While he was in Bethany, reclining at the table in the home of Simon the Leper, a woman came with an alabaster jar of very expensive perfume, made of pure nard. She broke the jar and poured the perfume on his head.
 Some of those present were saying indignantly to one another, “Why this waste of perfume?  It could have been sold for more than a year’s wages and the money given to the poor.” And they rebuked her harshly.
 “Leave her alone,” said Jesus. “Why are you bothering her? She has done a beautiful thing to me.  The poor you will always have with you, and you can help them any time you want. But you will not always have me.  She did what she could. She poured perfume on my body beforehand to prepare for my burial.  Truly I tell you, wherever the gospel is preached throughout the world, what she has done will also be told, in memory of her.”
Mark 14:3 (NIV)
This is an extract from a chapter in Ken Gire’s book “Windows of the Soul”, called “The window of scripture”
I spent a lot of time in seminary studying the Bible, and it led me to a lot of places. Hebrew. Greek. Systematic Theology. Hermeneutics. A lot of good places. And at those places I learned many of important things. But it was Mary, in an intimate moment with the Saviour, who taught me what was most important. And it wasn’t how pure my doctrine was. It was how passionate my devotion. That was what mattered to Jesus. That’s what he defended. What He called beautiful. That’s the picture He memorialised for all time.

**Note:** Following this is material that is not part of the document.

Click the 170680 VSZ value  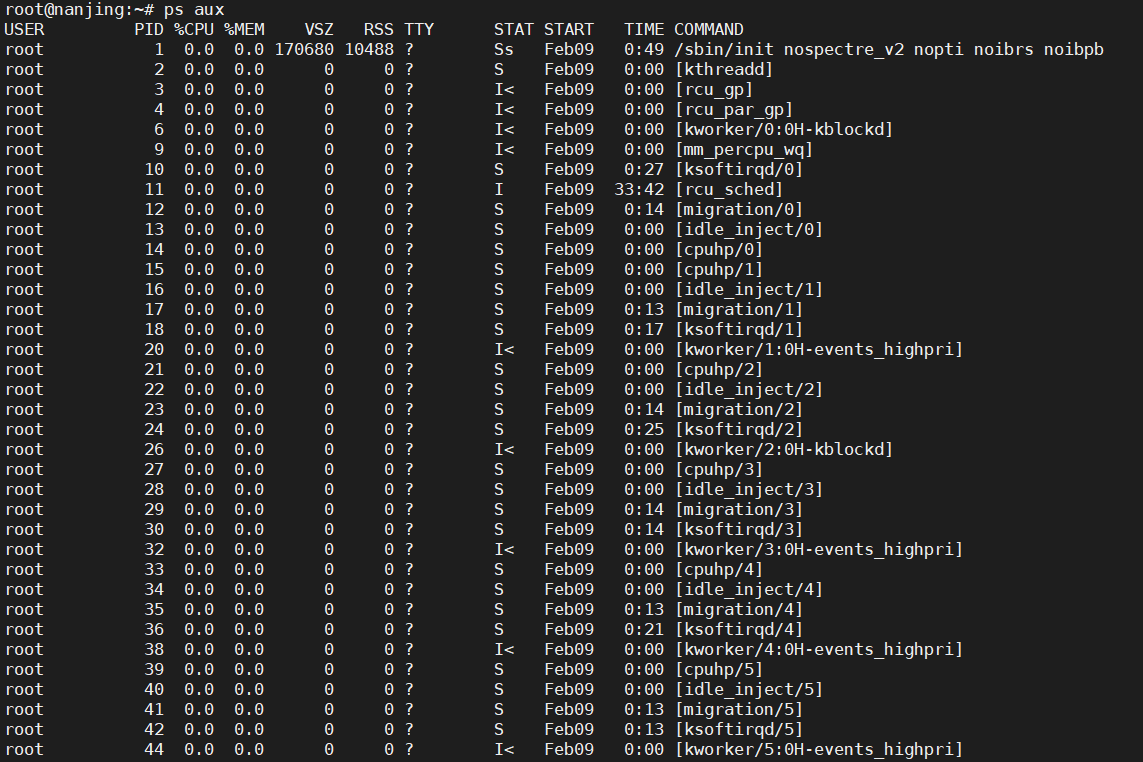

Not everyone, though, shared his taste in art. The scribes and Pharisees, to name just a couple. They were the most biblically educated people in the world.

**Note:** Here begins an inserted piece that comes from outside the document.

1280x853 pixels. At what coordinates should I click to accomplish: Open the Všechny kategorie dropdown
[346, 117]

They believed the right things. Taught the right things. Prided themselves in being scriptural. And yet …
And yet Jesus didn’t prop any of their pictures on his mantel.
The pictures dear to Jesus, the ones He holds close to His heart, the ones that bring a tear to His eyes or a smile to His face are ones like Mary’s. Because what touches His heart is not how much we know, but how much we love. Not how pure we are, but how passionate.
Maybe that is why, when Pharisees were fighting over theology, prostitutes were falling at the Saviour’s feet and slipping into the kingdom of God on their tears.
From that point on, my view of the Scriptures changed. I realised then that the Scriptures revealed a person who was searching for me, reaching out to me. A person who wanted not simply a personal relationship with me but an intimate one. Now when I read the Scriptures, I read searching.
Help me, O God,
To treasure all the words in the Scriptures,
but to treasure them only as they lead to You.
May the words be stepping-stones in finding You,
and if I am to get lost at all in the search,
may it not be down a theological rabbit trail,
or in some briar patch of religious controversy.
If I am to get lost at all, grant that it be in Your arms.
Help me to love You the way Mary did.
And something of the spilling passion of her devotion, spill onto me.